A process is an independent program in execution with its own memory space. A thread is a lightweight unit of execution within a process, sharing the same memory. Processes are isolated (safer), threads share memory (faster communication but need synchronization). Context switching between processes is costly; between threads, less so. Modern systems use multi-threading for concurrency within a process.

Key Concepts

Deep Dive: Process vs Thread
Feature Process Thread
Memory Own address space Shared with process
Creation cost High Low
Context switch Expensive Cheaper
Communication IPC (pipes, sockets) Shared memory
Crash impact One process only Can crash entire process
Isolation Full None (shared memory)
Deep Dive: Process States
New → Ready → Running → Waiting → Ready → ...
            Terminated
State Description
New Process created
Ready Waiting for CPU
Running Executing on CPU
Waiting Blocked on I/O or event
Terminated Execution complete
Deep Dive: Inter-Process Communication (IPC)

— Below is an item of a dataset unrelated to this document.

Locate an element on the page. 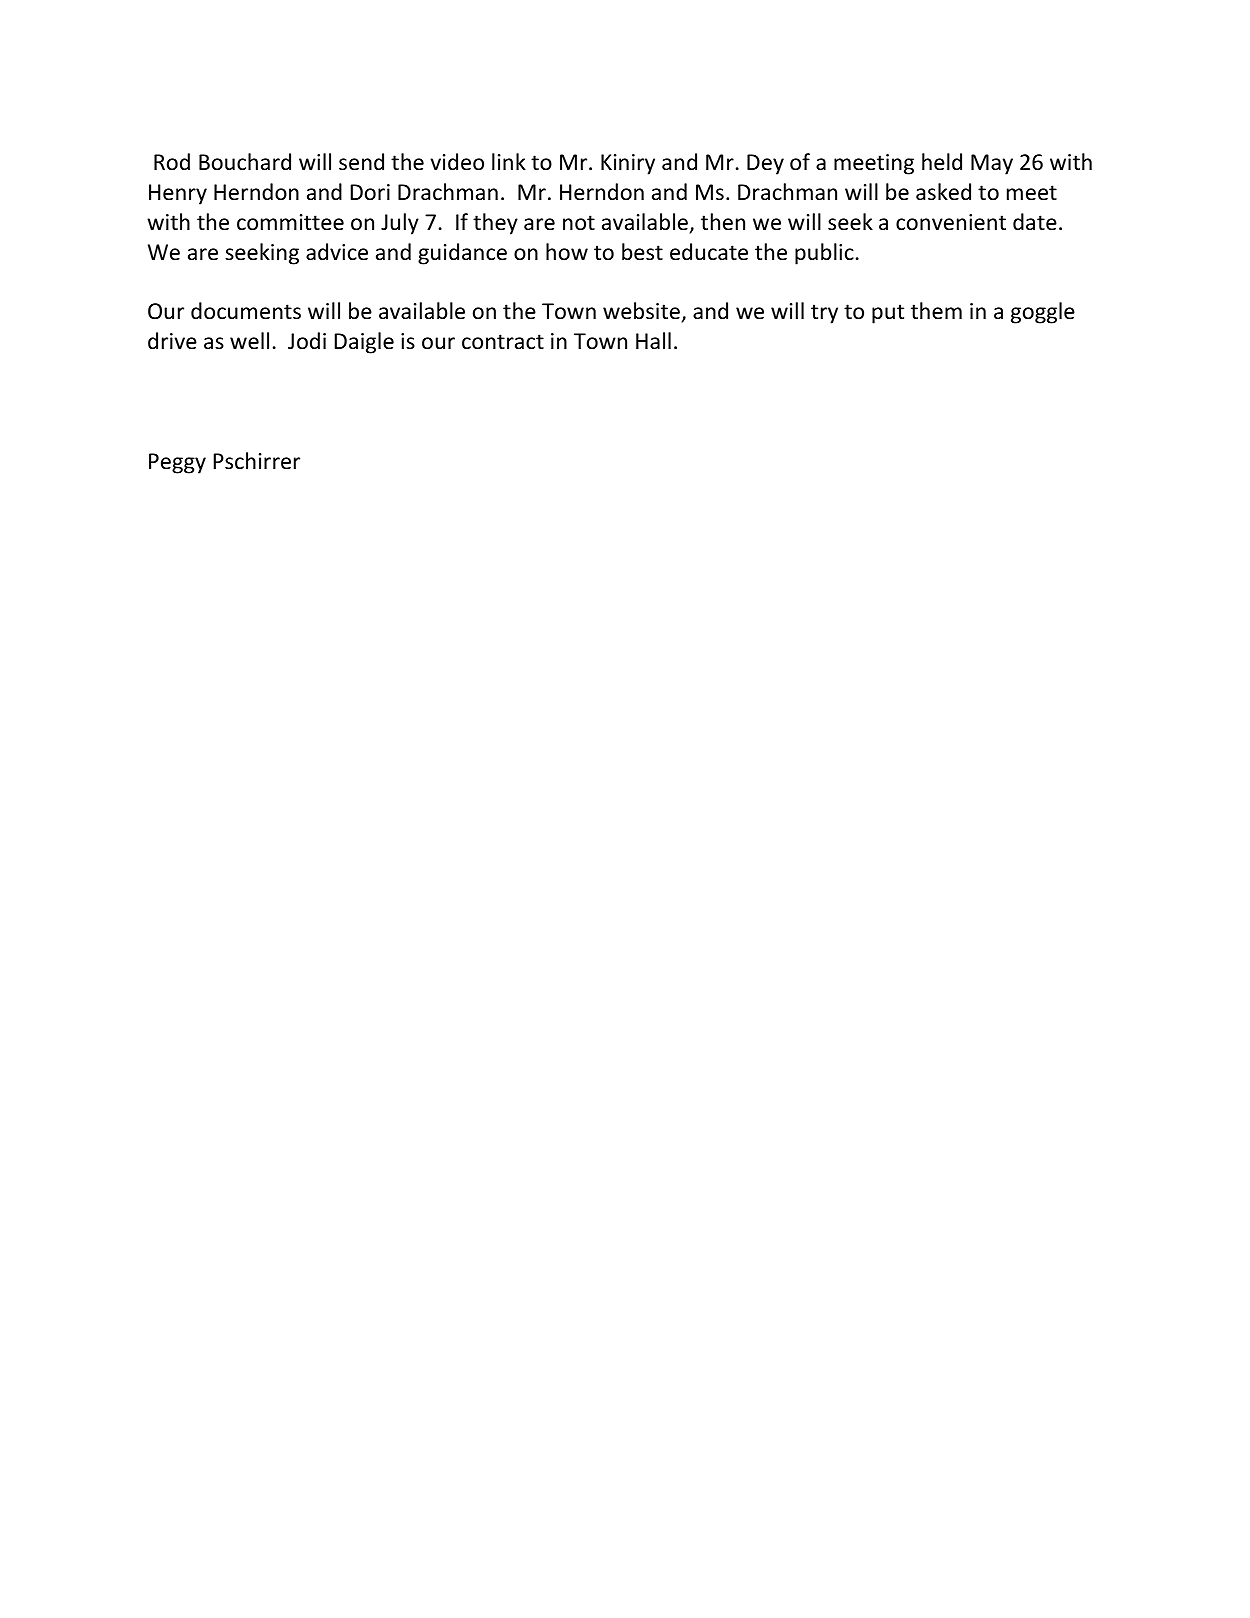  put is located at coordinates (888, 314).
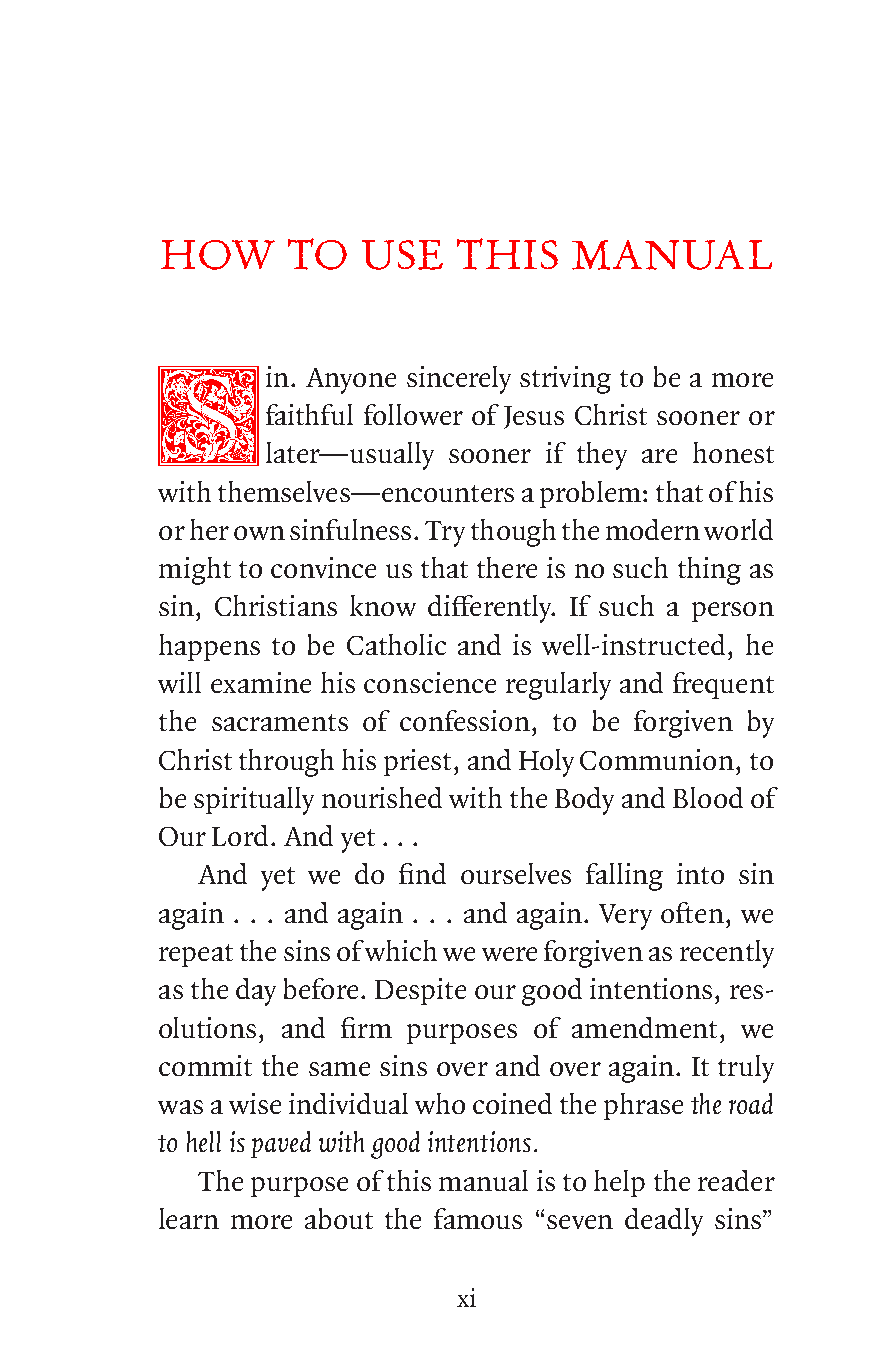 The width and height of the screenshot is (871, 1372). Describe the element at coordinates (509, 954) in the screenshot. I see `were` at that location.
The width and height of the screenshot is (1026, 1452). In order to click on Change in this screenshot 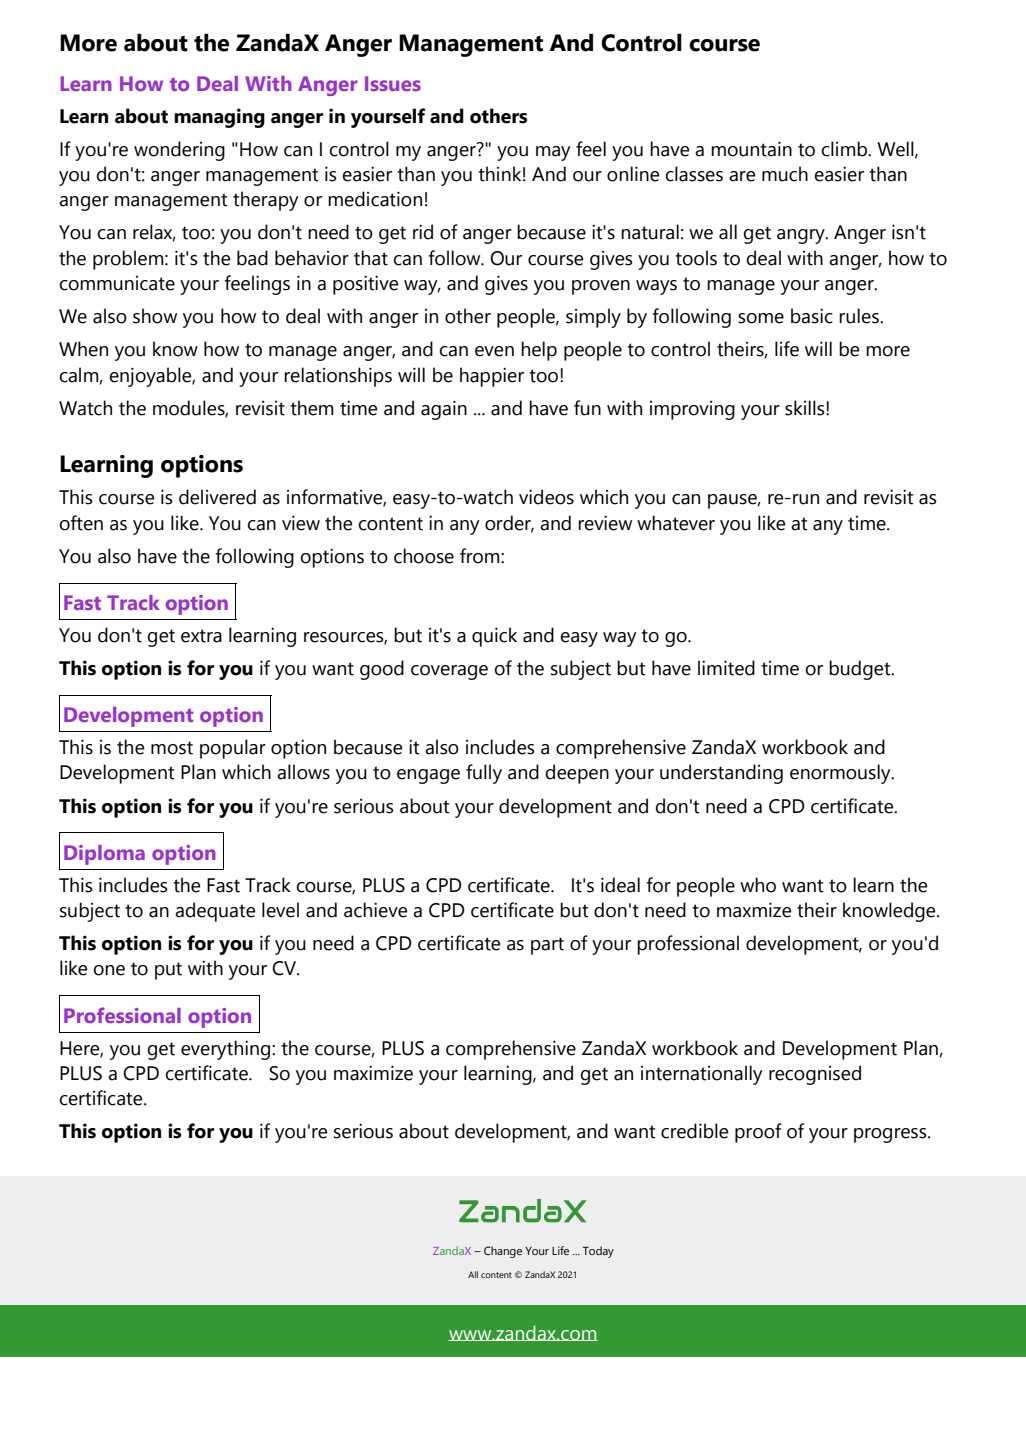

Method Description Use Case
Pipes One-way byte stream Parent-child processes
Message Queues Structured messages Decoupled communication
Shared Memory Shared memory region Fastest IPC
Sockets Network communication Distributed systems
Signals Asynchronous notifications Process control
Common Interview Questions
  • What is the difference between a process and a thread?
  • What is context switching?
  • What are user threads vs kernel threads?
  • What is IPC? Name some methods.
  • What is a zombie process? Orphan process?